Wednesday, June 9, 2021

Saint John Henry Newman's Meditation


When people know little else about St. John Henry Newman, they may know his "Meditation", included in the collection of prayers, litanies, and meditations he prepared for the boys of the Oratory School in Birmingham, published posthumously in 1893. It's included in Louis Bouyer's edition of Prayers, Verses and Devotions, from Ignatius Press. It's from the section on "Hope in God-Creator" in "Meditations on Christian Doctrine", dated March 7, 1848:

God has created me to do Him some definite service; He has committed some work to me which He has not committed to another. I have my mission—I never may know it in this life, but I shall be told it in the next. Somehow I am necessary for His purposes, as necessary in my place as an Archangel in his—if, indeed, I fail, He can raise another, as He could make the stones children of Abraham. Yet I have a part in this great work; I am a link in a chain, a bond of connexion between persons. He has not created me for naught. I shall do good, I shall do His work; I shall be an angel of peace, a preacher of truth in my own place, while not intending it, if I do but keep His commandments and serve Him in my calling.

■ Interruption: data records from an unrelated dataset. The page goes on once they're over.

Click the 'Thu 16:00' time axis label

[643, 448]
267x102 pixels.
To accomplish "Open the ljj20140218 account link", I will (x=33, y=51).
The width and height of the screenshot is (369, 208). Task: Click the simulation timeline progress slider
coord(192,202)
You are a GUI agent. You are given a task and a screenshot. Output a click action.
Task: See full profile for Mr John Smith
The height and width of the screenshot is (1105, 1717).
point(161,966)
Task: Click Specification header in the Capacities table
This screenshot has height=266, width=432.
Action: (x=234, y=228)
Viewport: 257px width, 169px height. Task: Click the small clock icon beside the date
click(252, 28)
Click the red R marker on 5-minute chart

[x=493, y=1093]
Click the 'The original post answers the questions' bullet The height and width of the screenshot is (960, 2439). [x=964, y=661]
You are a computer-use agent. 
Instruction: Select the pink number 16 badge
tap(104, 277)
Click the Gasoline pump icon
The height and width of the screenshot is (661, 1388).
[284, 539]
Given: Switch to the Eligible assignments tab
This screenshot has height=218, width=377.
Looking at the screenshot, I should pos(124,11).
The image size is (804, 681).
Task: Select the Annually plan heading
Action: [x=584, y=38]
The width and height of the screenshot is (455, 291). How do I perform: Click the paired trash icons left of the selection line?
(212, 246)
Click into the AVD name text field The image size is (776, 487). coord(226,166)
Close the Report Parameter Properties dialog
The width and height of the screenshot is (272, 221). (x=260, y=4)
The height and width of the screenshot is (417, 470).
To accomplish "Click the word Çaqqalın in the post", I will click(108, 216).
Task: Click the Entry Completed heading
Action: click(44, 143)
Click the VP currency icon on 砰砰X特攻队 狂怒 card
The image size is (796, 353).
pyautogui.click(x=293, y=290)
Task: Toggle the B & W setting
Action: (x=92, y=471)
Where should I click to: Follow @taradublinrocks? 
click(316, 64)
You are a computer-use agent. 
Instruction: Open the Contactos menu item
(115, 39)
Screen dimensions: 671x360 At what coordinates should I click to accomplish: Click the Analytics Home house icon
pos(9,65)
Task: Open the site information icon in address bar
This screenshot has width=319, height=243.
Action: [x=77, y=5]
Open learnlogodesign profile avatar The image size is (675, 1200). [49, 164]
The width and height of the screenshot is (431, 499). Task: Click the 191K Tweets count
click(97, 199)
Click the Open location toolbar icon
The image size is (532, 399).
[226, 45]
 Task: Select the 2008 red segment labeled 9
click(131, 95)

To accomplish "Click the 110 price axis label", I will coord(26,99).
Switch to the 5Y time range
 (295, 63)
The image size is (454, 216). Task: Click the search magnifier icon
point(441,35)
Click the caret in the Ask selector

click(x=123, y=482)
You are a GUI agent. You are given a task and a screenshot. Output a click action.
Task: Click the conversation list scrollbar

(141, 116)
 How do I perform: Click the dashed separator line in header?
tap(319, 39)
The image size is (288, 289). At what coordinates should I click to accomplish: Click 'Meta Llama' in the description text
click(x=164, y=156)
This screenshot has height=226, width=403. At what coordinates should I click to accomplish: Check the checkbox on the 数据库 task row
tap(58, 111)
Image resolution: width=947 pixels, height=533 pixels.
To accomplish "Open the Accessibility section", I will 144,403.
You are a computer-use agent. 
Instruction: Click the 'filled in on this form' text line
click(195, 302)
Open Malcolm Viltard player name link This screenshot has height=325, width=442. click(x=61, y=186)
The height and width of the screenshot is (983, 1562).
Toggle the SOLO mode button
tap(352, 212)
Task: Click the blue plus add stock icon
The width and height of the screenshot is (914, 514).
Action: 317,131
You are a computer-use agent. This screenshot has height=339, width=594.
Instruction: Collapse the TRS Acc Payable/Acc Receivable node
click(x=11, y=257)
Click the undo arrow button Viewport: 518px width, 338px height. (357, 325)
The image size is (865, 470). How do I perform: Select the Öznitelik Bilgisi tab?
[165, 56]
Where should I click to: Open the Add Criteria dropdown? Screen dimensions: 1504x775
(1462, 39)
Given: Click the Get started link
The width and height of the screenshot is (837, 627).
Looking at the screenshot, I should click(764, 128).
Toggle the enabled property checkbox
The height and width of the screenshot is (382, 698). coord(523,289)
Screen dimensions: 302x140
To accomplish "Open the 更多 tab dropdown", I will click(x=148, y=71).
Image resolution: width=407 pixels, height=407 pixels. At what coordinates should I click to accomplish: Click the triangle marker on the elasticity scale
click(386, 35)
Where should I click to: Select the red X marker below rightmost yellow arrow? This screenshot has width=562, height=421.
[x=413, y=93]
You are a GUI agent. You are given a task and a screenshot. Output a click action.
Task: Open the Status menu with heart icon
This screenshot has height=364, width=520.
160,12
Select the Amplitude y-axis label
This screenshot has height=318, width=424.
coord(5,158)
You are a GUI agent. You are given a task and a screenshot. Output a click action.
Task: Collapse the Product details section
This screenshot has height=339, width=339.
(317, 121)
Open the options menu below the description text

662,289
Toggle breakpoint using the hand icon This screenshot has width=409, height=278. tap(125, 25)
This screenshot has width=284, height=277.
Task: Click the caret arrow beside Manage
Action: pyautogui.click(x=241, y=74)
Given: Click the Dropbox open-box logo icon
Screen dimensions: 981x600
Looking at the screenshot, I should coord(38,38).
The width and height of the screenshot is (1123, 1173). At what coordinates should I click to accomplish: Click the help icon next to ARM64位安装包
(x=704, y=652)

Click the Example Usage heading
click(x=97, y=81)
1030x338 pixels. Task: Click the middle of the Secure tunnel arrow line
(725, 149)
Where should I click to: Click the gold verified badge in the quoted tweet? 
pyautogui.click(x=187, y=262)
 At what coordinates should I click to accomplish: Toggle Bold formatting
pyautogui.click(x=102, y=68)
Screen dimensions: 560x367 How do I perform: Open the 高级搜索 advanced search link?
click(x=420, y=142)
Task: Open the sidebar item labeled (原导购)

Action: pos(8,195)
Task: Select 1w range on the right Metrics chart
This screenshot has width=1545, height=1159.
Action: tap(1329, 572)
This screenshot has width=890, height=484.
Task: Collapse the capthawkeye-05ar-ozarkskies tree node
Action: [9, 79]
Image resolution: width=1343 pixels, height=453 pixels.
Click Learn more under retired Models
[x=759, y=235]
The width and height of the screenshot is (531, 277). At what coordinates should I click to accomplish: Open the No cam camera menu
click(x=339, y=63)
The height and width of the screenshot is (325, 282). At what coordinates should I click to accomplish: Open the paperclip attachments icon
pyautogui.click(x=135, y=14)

Therefore I will trust Him. Whatever, wherever I am, I can never be thrown away. If I am in sickness, my sickness may serve Him; in perplexity, my perplexity may serve Him; if I am in sorrow, my sorrow may serve Him. My sickness, or perplexity, or sorrow may be necessary causes of some great end, which is quite beyond us. He does nothing in vain; He may prolong my life, He may shorten it; He knows what He is about. He may take away my friends, He may throw me among strangers, He may make me feel desolate, make my spirits sink, hide the future from me—still He knows what He is about.

The Sixteen and Harry Christophers will perform two settings of adaptations of this meditation, with music composed by Sir James MacMillan, who composed the Mass for Newman's beatification by Pope Benedict XVI in September 2010, and Will Todd. The Genesis Foundation UK is sponsoring the concert, which will be carried on Classic FM's Facebook page tomorrow at 7 pm BST, 11 am PT, and 1 pm CT (thus 2 pm ET). I'm sure there will be a CD forthcoming from The Sixteen. 

Here's more information about the concert from website of The Sixteen:

The Genesis Foundation and The Sixteen announce a special concert inspired by the life and writings of Cardinal Newman, who was canonised as Saint John Henry Newman in 2019. Newman: Meditation & Prayer will take place at 7pm on Thursday 10 June at Farm Street Church in London’s Mayfair (The Jesuit Church of the Immaculate Conception).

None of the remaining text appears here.